En 2002 je fus contacté par Anne Laborde qui avait entendu parler de mon travail sur les tartans écossais. Lors de notre première rencontre, elle me raconta que son père, Gwenn-Aël Bolloré, décédé quelques mois plus tôt avait appartenu à un bataillon de fusiliers marins commandos au sein de l’armée britannique. Les membres de ce commando avaient depuis obtenu l’autorisation de porter leur propre tartan en souvenir de leur entraînement dans le camp militaire de Achnacarry en Ecosse, ce tartan, Cameron commando, était une variante de l’habituel tartan du clan Cameron. J’appris aussi que son père avait plus tard dirigé les éditions de La Table Ronde. Anne Laborde me demanda s’il me serait possible de faire un travail sur cette histoire. Je lui demandai de me communiquer les livres écrits par Gwenn-Aël Bolloré, textes autobiographiques ou autres ouvrages ainsi qu’une pièce de tissu du tartan.
Je décidai alors de réunir en un polyptyque différents éléments de la vie de Gwenn-Aël Bolloré. Trois documents me semblaient complémentaires et nécessaires : un portrait photographique, une carte géographique actuelle de Ouistream, là où il avait débarqué et le motif du tartan Cameron Commando.
En lisant le livre de G.-A. Bolloré J’ai débarqué le 6 juin 1944, je songeais au journal que ma mère avait écrit, alors adolescente, pendant la guerre. Je relus alors le texte du 6 juin 1944, jour du débarquement allié en Normandie :
6 juin. Les Anglais et les Américains ont débarqué en Normandie ! ! ! Batailles navales et aériennes. Bombardement de Dieppe, Le Havre, Cherbourg. Il faut voir les petits sourires entendus que les gens s’envoient ! - sept alertes.
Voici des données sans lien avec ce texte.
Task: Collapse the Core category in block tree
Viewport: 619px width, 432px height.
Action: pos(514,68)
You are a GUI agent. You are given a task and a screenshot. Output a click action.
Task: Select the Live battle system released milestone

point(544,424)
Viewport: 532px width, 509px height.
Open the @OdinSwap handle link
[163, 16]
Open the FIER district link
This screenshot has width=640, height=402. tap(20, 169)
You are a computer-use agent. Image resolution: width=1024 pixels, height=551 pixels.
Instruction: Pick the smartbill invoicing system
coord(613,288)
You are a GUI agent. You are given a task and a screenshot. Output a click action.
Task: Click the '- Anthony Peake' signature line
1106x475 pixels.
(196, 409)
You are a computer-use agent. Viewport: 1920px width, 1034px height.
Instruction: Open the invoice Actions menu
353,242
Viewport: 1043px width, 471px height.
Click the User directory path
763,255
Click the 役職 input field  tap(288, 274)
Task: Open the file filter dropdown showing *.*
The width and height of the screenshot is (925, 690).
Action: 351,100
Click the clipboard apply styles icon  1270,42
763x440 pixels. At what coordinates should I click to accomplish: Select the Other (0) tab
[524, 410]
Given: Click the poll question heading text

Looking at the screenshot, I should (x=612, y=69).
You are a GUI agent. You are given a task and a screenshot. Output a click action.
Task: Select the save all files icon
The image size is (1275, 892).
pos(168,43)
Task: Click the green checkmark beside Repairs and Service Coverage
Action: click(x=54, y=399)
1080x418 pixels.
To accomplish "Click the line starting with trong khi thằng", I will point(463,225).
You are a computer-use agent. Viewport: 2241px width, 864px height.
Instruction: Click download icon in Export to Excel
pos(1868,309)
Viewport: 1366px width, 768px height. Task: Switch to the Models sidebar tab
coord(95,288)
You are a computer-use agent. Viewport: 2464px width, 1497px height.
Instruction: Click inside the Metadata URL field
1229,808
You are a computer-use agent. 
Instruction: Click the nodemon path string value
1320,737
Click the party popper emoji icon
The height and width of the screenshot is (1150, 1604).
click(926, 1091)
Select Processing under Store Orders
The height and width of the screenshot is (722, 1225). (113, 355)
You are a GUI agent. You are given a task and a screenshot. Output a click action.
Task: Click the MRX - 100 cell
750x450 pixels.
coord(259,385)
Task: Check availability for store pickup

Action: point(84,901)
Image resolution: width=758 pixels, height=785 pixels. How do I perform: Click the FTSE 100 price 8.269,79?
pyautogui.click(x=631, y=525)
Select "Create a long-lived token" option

Puisque ce polyptyque était marqué dès l’abord par la relation fille/père, il me semblait juste d’y mêler mes propres relations fils/mère, d’autant que ma mère m’a souvent parlé de l’occupation et de la libération pendant mon enfance. J’aimais également que ce court texte mentionnât la ville du Havre où j’avais, en 1994 au Musée Malraux, eu ma première exposition personnelle importante. Je décidai donc de copier un extrait de ce journal.
Le choix du tartan Cameron comme base à partir de laquelle le tartan Cameron Comando fut créé me ramenait curieusement à la question de l’édition qui occupa une partie de la vie de G.-A. Bolloré. J’ai tendance lorsque je lis un livre, à parcourir tout ce qui y est écrit, de la première à la dernière page, y compris le dépôt légal ou la date et le lieu de l’impression et j’ai toujours été intrigué par la mention qui apparaissait sur certains livres : imprimé sur système Cameron, j’eus donc l’idée de demander à Anne Laborde si un livre des éditions de La Table Ronde avait été ainsi imprimé. Lorsque je me trouvai devant sa bibliothèque contenant tous les ouvrages publiés par la maison d’édition, je repérai immédiatement le nom de Georges Guétary. Je savais que ce chanteur avait été pendant l’occupation l’idole de ma mère et qu’elle en parlait à mainte reprises dans son journal. Le titre de l’ouvrage était Les hasards fabuleux, et ce fut précisément l’un de ces fabuleux hasards qui fit que l’ouvrage se révéla être imprimé sur ce système Cameron. Je décidais donc d’intégrer au polyptyque non seulement la copie peinte des premières et dernières pages contenant le titre et le système d’impression mais aussi l’entrée du journal de ma mère le 5 avril 1944 :
Aujourd’hui journée épatante ! J’ai reçu la photo dédicacée de Georges Guétary, il a mis « pour G. Sterckeman, G. Guétary » c’est tout ce que je voulais ! et il n’a mis que 13 jours pour répondre, c’est court puisqu’il a fallu que ça passe par Le Film Complet avant. Bref, je suis très très contente et je pense qu’il est de plus en plus épatant ! à part cette nouvelle, rien de neuf. Beau temps, pas d’alerte. Je suis en vacances de Pâques à partir de ce soir mercredi. J’ai mis la photo dans un cadre.